In fact, I hope our Republican congressional candidates will say that there is a solution, and it's relatively simple in conception -- even if it's sometimes difficult in execution.

Two basic steps are necessary on the path to dramatically improving education: (1) merit pay in order to reward superior teachers and administrators; (2) real school choice for parents. In other words, it's time to bring education into the mainstream of a society that practices private enteprise and values choice.

Recently, I wrote about Harlem's "Project Success." It emphasizes charter schools -- ones not subject to the restrictions found in most public schools. The Charter institutions have been mushrooming in Harlem -- and sharply improving the educational performance of students in that area.

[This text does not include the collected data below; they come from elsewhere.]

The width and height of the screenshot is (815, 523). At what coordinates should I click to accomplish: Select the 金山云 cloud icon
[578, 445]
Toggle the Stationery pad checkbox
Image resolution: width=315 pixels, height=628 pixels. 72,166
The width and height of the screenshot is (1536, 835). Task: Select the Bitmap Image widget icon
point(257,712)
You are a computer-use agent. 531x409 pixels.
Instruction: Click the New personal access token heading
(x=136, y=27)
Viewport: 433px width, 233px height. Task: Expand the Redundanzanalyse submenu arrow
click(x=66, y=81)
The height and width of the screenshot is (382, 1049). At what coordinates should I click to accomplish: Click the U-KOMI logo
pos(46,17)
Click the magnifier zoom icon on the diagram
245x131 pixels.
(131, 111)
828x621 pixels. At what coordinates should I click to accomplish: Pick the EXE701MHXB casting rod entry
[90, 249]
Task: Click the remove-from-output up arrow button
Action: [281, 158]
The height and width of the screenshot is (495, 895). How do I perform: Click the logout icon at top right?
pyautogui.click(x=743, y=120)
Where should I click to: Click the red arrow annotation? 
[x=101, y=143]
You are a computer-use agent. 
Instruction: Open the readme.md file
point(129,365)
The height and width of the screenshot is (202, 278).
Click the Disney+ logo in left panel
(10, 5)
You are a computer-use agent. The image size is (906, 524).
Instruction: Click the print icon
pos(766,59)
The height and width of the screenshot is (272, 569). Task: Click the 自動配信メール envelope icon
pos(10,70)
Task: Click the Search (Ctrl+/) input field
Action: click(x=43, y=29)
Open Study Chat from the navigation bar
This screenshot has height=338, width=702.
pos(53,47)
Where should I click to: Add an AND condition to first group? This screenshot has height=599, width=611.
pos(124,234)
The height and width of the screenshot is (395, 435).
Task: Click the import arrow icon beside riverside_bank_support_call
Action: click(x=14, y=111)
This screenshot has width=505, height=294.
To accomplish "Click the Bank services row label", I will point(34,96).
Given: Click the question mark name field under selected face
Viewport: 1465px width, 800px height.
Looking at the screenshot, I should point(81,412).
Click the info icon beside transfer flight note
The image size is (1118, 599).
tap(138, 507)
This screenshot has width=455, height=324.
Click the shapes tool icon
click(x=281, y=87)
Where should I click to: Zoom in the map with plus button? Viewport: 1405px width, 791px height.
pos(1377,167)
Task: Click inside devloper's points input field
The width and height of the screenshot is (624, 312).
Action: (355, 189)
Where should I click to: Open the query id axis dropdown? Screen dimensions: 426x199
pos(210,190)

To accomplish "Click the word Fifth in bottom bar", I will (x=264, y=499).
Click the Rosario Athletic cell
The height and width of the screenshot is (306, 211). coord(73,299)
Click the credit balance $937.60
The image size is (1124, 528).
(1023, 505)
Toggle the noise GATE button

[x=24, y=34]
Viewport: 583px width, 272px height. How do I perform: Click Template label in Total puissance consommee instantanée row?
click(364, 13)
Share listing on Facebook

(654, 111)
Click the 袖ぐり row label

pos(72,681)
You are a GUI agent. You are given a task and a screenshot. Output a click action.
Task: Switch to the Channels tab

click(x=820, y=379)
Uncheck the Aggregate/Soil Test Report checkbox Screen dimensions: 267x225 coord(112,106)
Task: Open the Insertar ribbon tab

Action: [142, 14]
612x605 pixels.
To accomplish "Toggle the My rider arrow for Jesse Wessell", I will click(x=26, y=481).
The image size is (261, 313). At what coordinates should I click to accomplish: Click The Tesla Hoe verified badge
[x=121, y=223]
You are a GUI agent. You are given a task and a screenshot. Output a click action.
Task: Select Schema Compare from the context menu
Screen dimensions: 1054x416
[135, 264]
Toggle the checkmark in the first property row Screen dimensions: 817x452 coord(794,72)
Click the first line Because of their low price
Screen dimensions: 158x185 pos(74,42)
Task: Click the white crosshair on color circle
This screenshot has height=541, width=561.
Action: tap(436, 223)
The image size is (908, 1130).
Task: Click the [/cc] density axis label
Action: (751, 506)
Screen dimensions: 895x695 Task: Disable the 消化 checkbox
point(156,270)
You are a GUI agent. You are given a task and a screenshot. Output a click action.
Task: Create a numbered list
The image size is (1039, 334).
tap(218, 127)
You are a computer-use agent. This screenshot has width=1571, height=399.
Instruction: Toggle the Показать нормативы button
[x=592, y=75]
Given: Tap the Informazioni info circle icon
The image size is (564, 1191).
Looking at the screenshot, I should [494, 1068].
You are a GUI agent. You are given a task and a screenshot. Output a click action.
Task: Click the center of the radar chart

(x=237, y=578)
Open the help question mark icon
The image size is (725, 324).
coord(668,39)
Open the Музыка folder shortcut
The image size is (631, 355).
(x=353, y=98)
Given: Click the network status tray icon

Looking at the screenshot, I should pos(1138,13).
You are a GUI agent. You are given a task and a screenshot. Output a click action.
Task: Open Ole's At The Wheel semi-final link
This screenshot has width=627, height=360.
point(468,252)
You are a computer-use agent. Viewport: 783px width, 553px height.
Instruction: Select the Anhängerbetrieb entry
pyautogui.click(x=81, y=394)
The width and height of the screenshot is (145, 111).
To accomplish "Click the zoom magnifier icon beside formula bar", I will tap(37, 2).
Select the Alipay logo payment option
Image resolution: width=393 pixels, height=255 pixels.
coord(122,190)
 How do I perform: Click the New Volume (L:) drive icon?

At one Project Success school, a class of first-graders began with mathematics scores that showed only 11% of the students were achieving at grade-level. By the end of the year, the number at grade-level had shot up to 86%.

Gee, why aren't we doing the same thing in Pittsburgh, Philadelphia, Harrisburg -- and, in fact, in every school in the Commonwealth? That is a question the Democrats don't want to answer.

In fact, there is opposition to charter schools like the ones involved in Project Success. The teacher's unions and their Democratic allies in the New York State legislature have opposed some of the key elements of "Success," including longer schools days, non-unionized faculties, and heavy parental support.

I hope our fine Republican candidates say that they support steps that would cause all our school districts to mirror Project Success. It's all well and good to talk about "hope" and "change," but those words must be more than a presidential candidate's empty rhetoric.

Our schools don't exist to provide employment for a minority of mediocre teachers. They should exist to encourage great teaching -- and outstanding performance by students. If our Republican candidates take a no-nonsense stand on this issues, they will get the votes they need to win. .

We need to get across the point that tackling problems like education is not the equivalent of solving the riddle of the universe. Yes, our society does have problems, and no, the Democrats don't have any solutions. Republicans do. It's just that simple.

Please visit the web sites of the following candidates:
Melissa Hart:
Michael Livingston:
Toni Gilhooley:
Marina Kats:

To enable them to bring about positive change, they need your support, including your donations . . .

1 comment:

Mike McNally said...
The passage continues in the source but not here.